> BAGIAN TEKS:

DIRJEN Perhubungan Laut Haryono Nimpuno dua tahun lalu membantah
desas-desus seakan-akan pengerukan sungai Mahakam dilakukan
Robin Dradging Group Singapura tidak berhasil. "Sas-sus itu
sengaja ditiupkan dari luar negeri oleh konkurennya kontraktor",
ujarnya waktu itu. Ia pun tetap optimis bahwa pengerukan itu
akan selesai tepat pada waktunya. Kapan?
Meskipun waktu yang ditentukan itu kini sudah lewat satu tahun,
ternyata belum selesai juga. Masih 1,5 juta m3 lagi lumpur yang
harus dihardik dari sungai ahakam. Proyek pengerukan itu
sendiri memang garapan yang besar sebesar biayanya yang US$ 17
juta alias lebih kurang Rp 7.055.000. 000. Dan di saat-saat
terakhirnya justru mengalami keseretan. Konon kontraktor yang
juga menggarap order Pertamina itu kesulitan uang. "Tagihannya
kepada Pertamina yang Rp 150 milyar masih belum dibayar", bisik
seorang staf Dirjen Perla kepada TEMPO buhn lalu.

> BUTIR TUGAS 1:
Cetak ulang tanpa perubahan bentangan teks tentang pengerukan Sungai Mahakam dari "DIRJEN Perhubungan Laut" sampai "pada waktunya. Kapan?".
> BUTIR TUGAS 2:
Sebutkan semua nama perusahaan dan media yang muncul dalam teks tentang pengerukan Sungai Mahakam.
> BUTIR TUGAS 3:
Teruskan teks tentang pengerukan Sungai Mahakam mulai setelah kalimat terakhirnya.

> DATA TERSIMPAN:
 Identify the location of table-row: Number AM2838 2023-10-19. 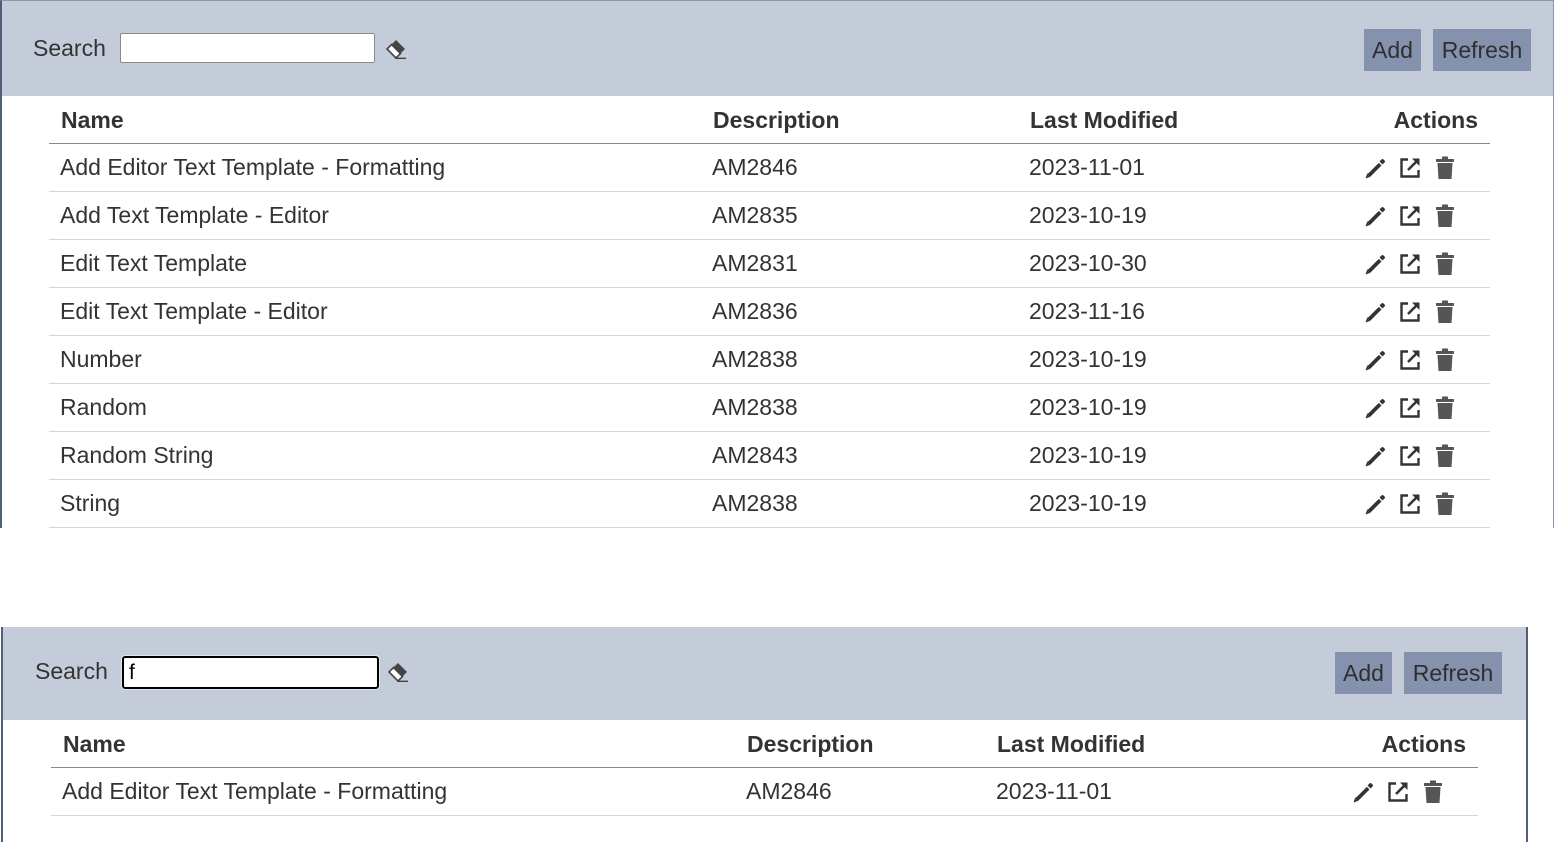
(770, 360).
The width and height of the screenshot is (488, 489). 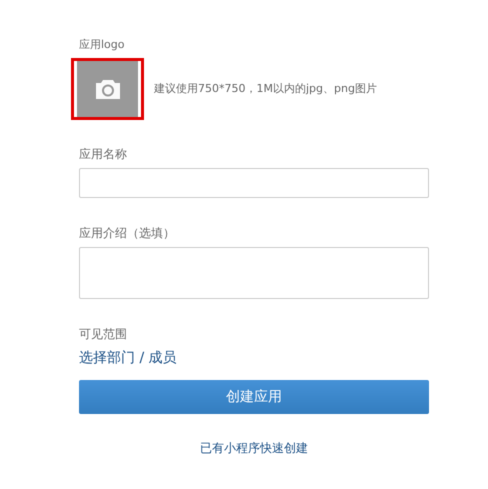 I want to click on logo-label: 应用logo, so click(x=102, y=45).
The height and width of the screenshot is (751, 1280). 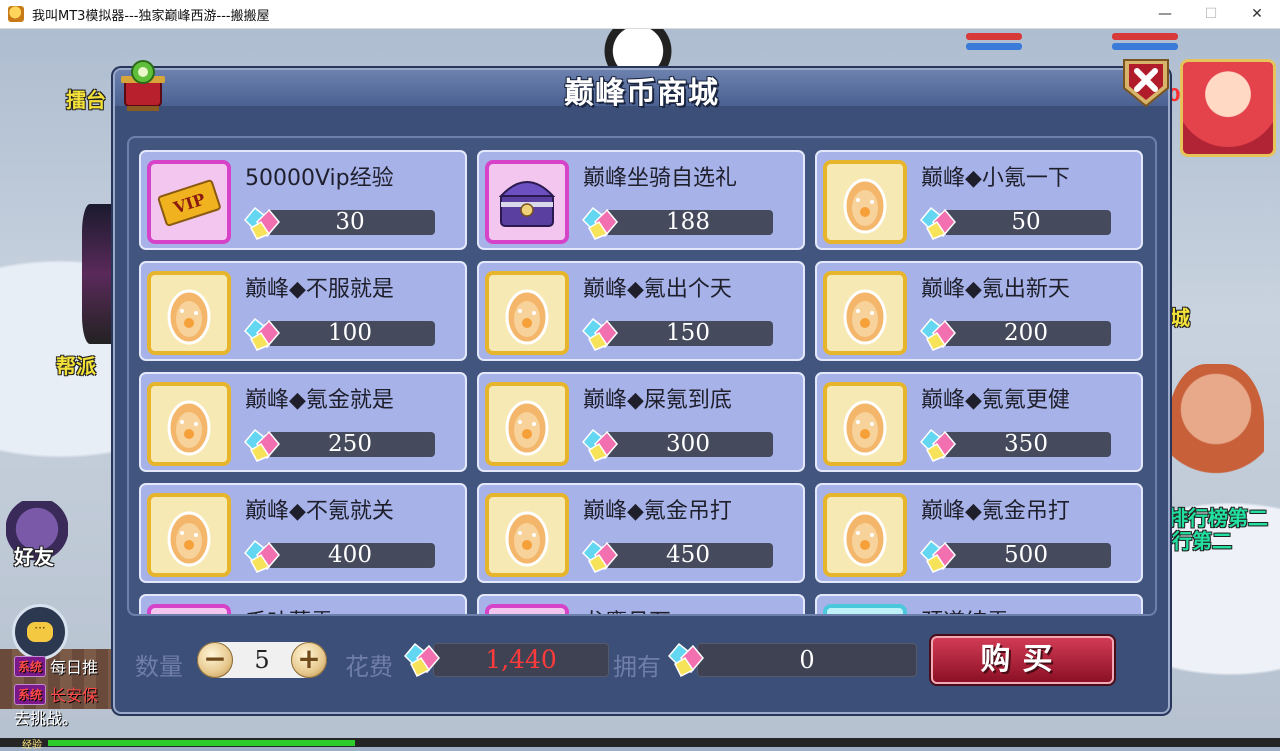 I want to click on shop-item-card: 巅峰◆氪金就是 250, so click(x=303, y=422).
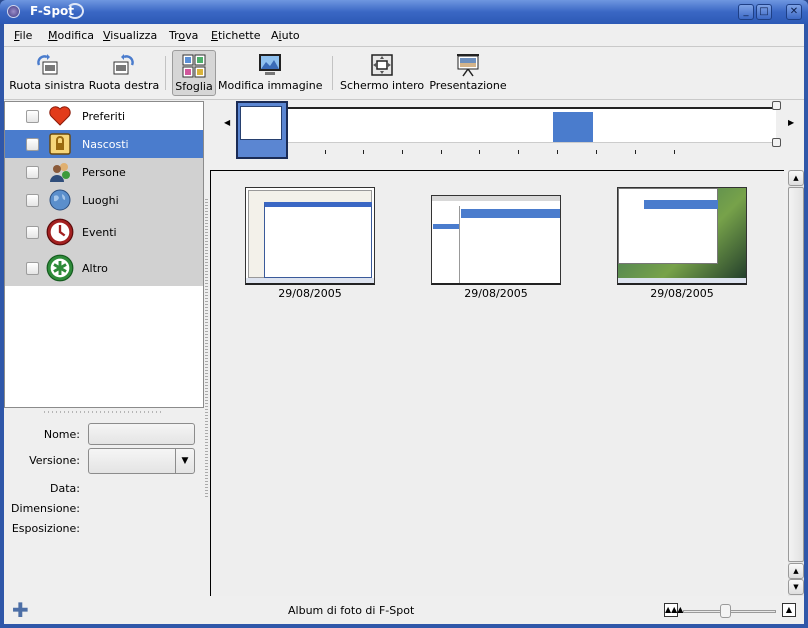  I want to click on tag-label: Altro, so click(95, 268).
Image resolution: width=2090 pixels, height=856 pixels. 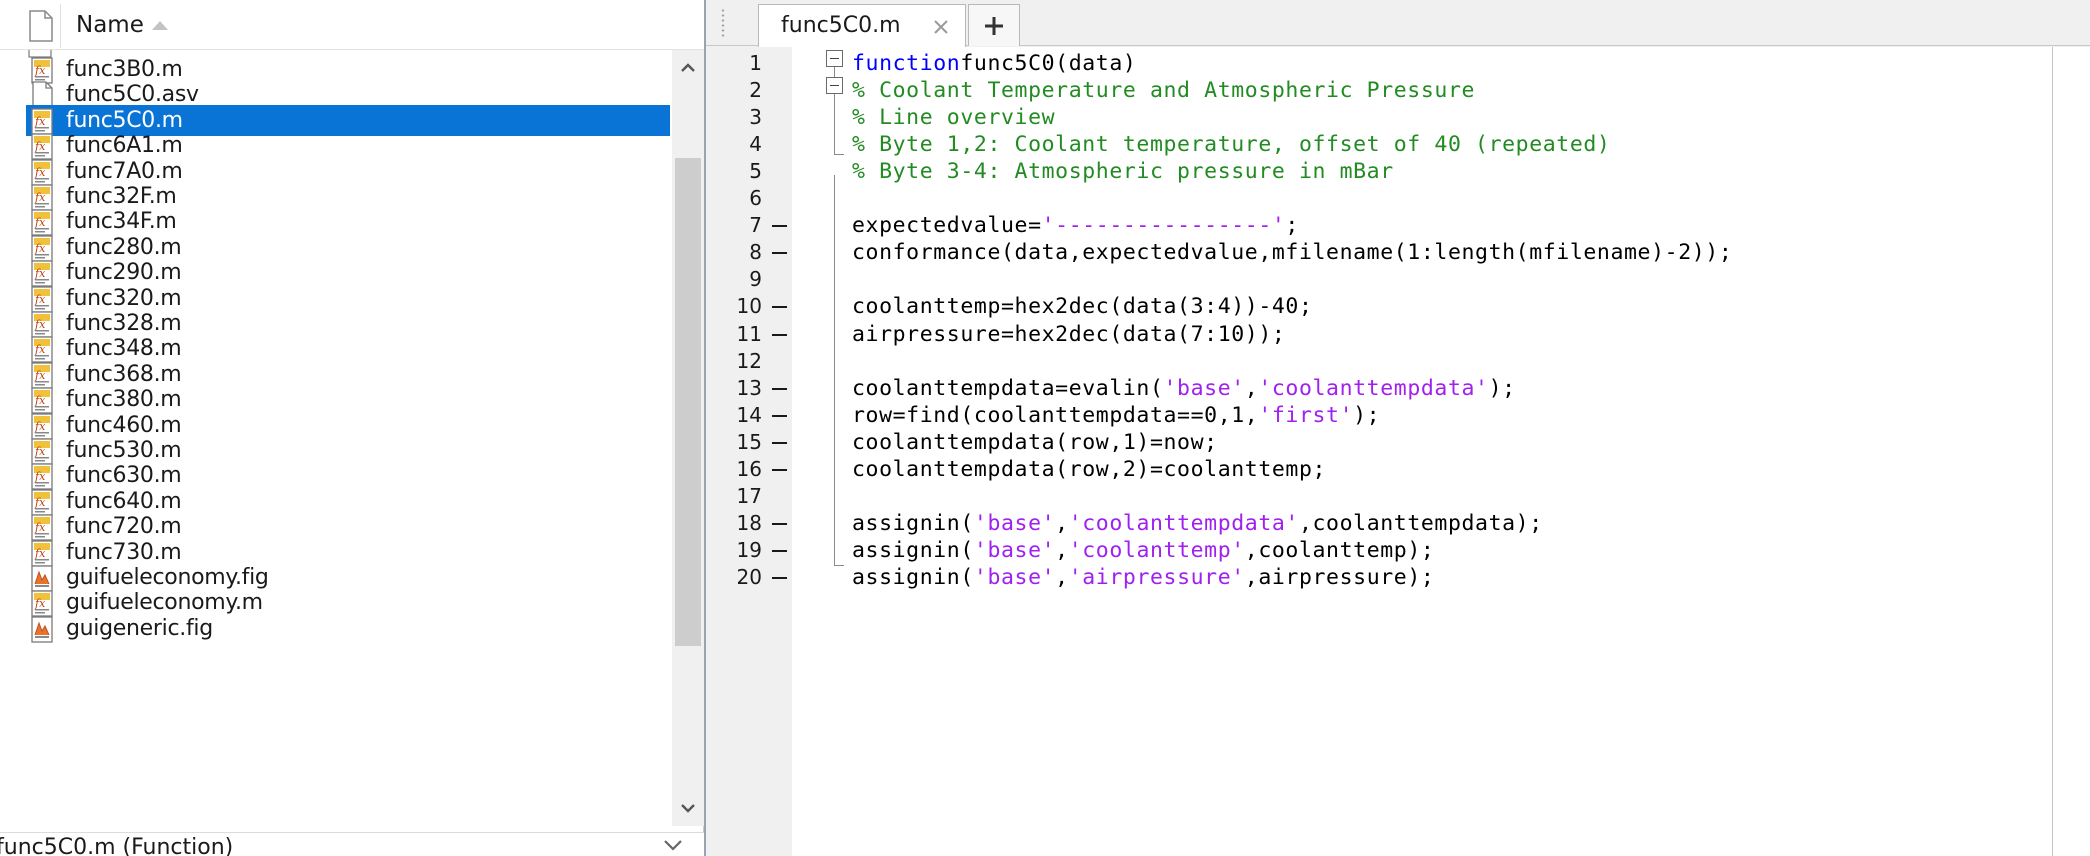 I want to click on editor-right-strip, so click(x=2072, y=452).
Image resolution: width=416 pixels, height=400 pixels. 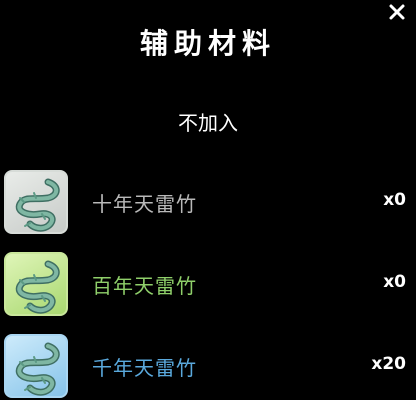 I want to click on close-button, so click(x=397, y=12).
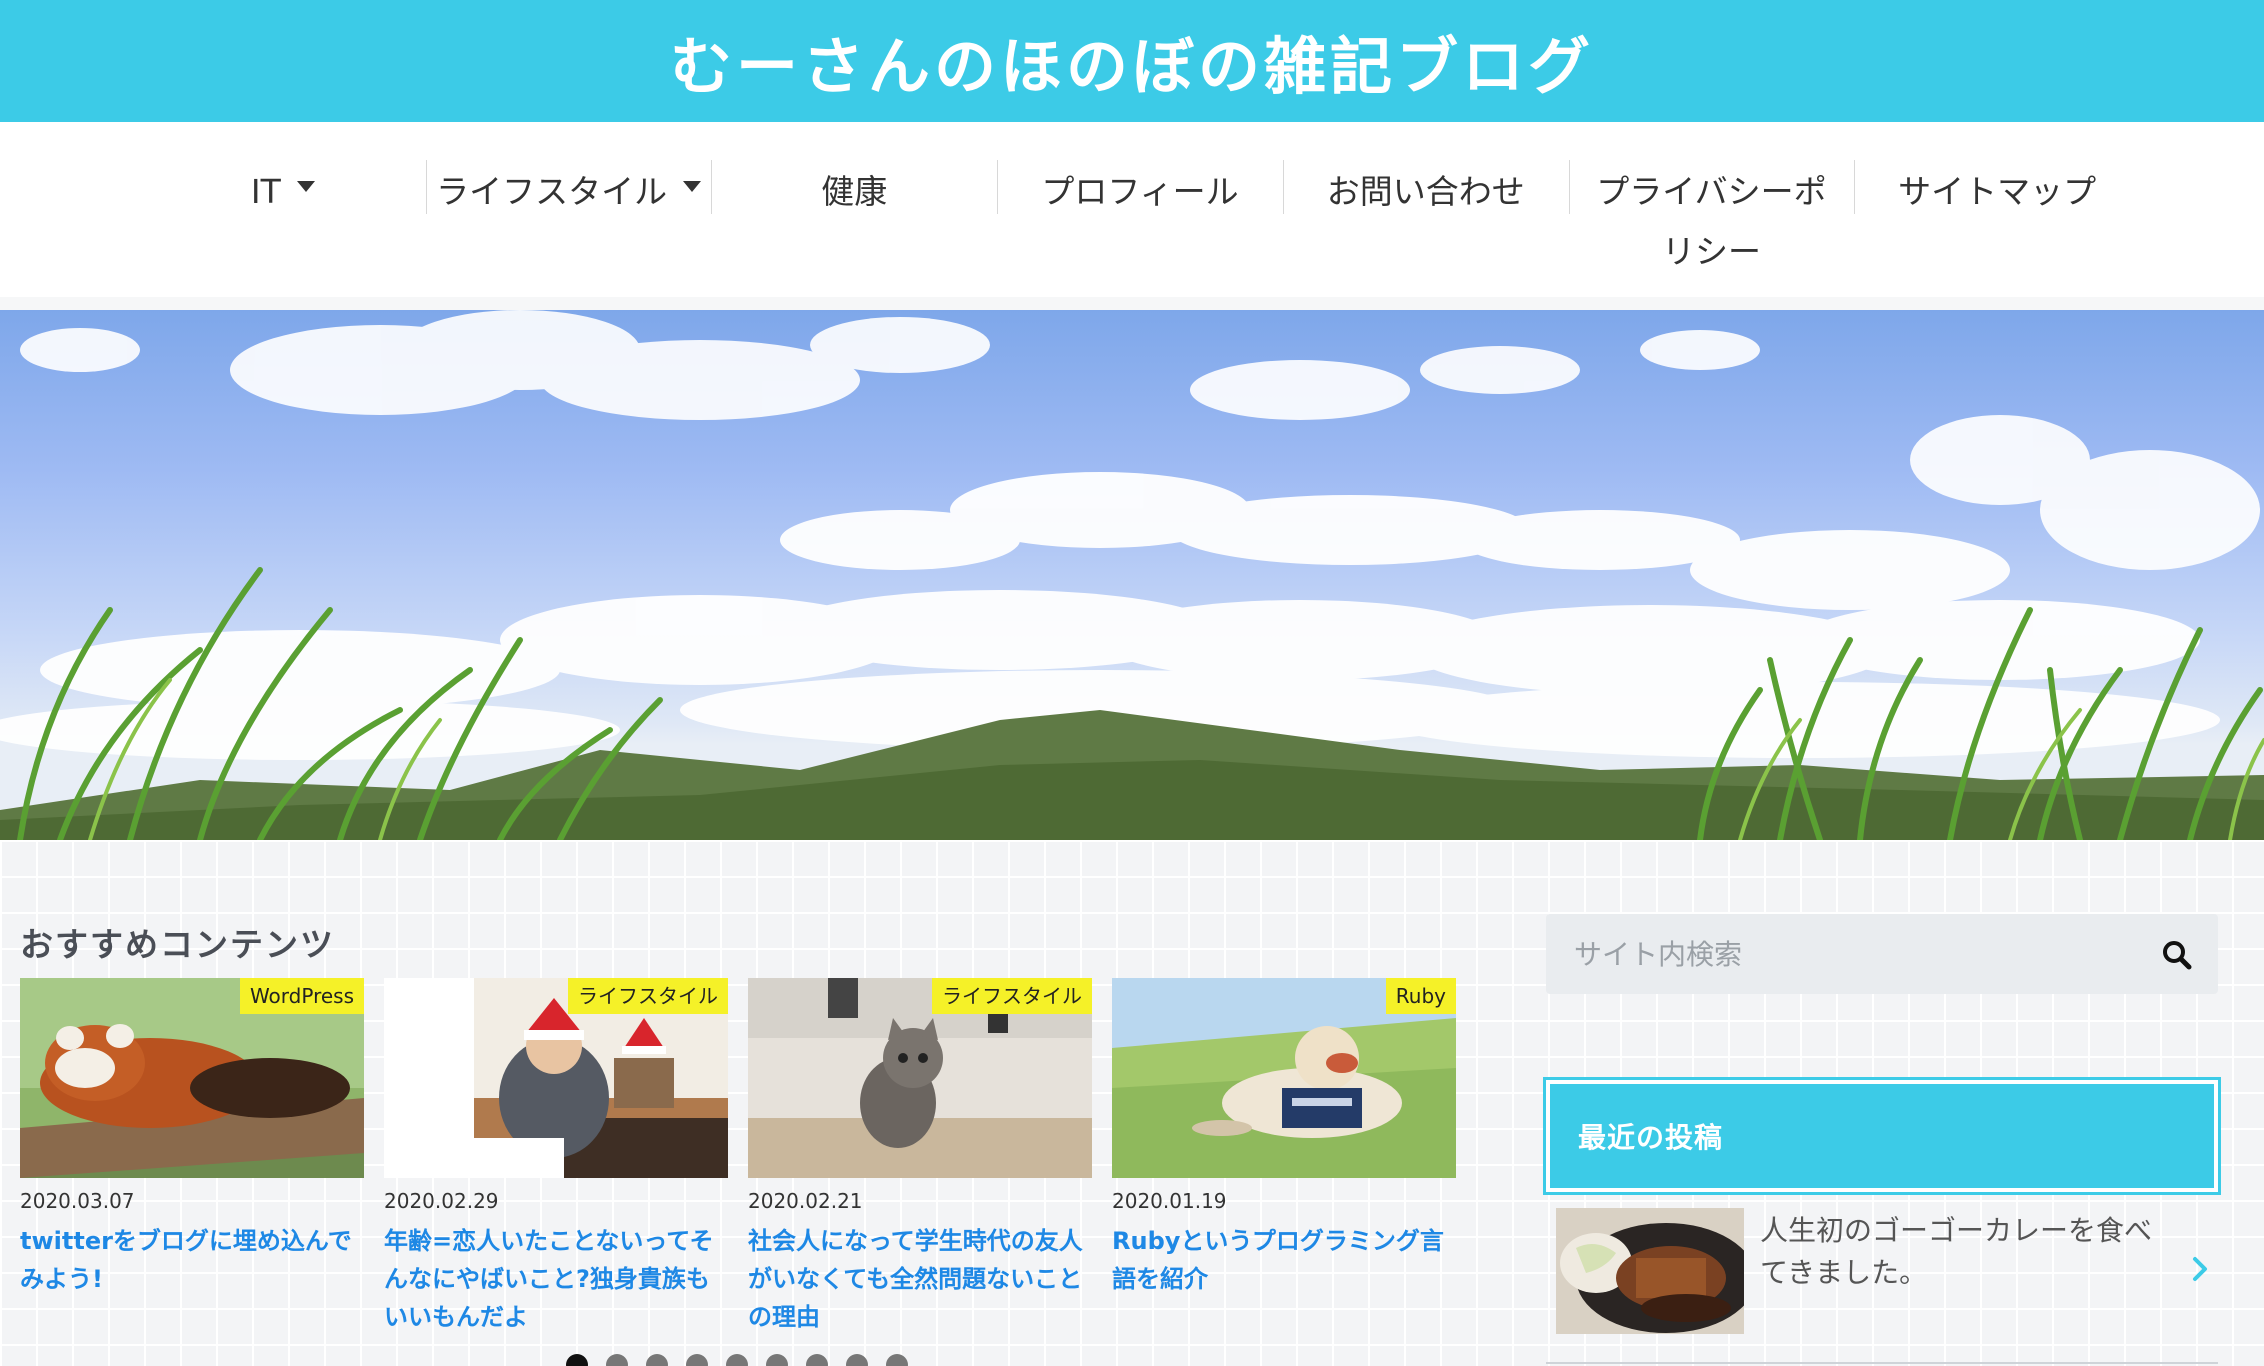  I want to click on search-input, so click(1854, 954).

> JAWABAN YANG DIHARAPKAN 1:
DIRJEN Perhubungan Laut Haryono Nimpuno dua tahun lalu membantah
desas-desus seakan-akan pengerukan sungai Mahakam dilakukan
Robin Dradging Group Singapura tidak berhasil. "Sas-sus itu
sengaja ditiupkan dari luar negeri oleh konkurennya kontraktor",
ujarnya waktu itu. Ia pun tetap optimis bahwa pengerukan itu
akan selesai tepat pada waktunya. Kapan?

> JAWABAN YANG DIHARAPKAN 2:
Robin Dradging Group, Pertamina, TEMPO

> JAWABAN YANG DIHARAPKAN 3:
Menurut rencana, setelah dasar sungai sepanjang 38 Km itu
dikeruk lumpurnya, Mahakam akan mempunyai kedalaman 7 meter pada
saat air surut. Dengan demikian, kapal yang berbobot 6.000 dwt
dapat mondar-mandir di Mahakam selama 24 jam tanpa terganggu
kandas. Hasilnya pun sudah terbayang jelas: pemuatan logs yang
selama ini dilakukan di kawasan pantai bisa dilakukan di sungai
Mahakam.
Karena hasil yang menggiurkan itu paling banyak akan dinikmati
para eksportir kayu, dana pengerukanpun diambil dari sana. Yakni
para eksportir diwajibkan membayar royalties tambahan sebesar
US$ 1,5/m3. Hitung-hitung besar juga hasil royalties tambahan
yang uangnya diblokir oleh Dirjen Kehutanan itu. Penggunaannya
di samping untuk pengerukan Mahakam juga buat pembiayaan proyek
pemukiman kembali (resettlement) penduduk di pedalaman
Kalimantan, dengan izin Presiden langsung.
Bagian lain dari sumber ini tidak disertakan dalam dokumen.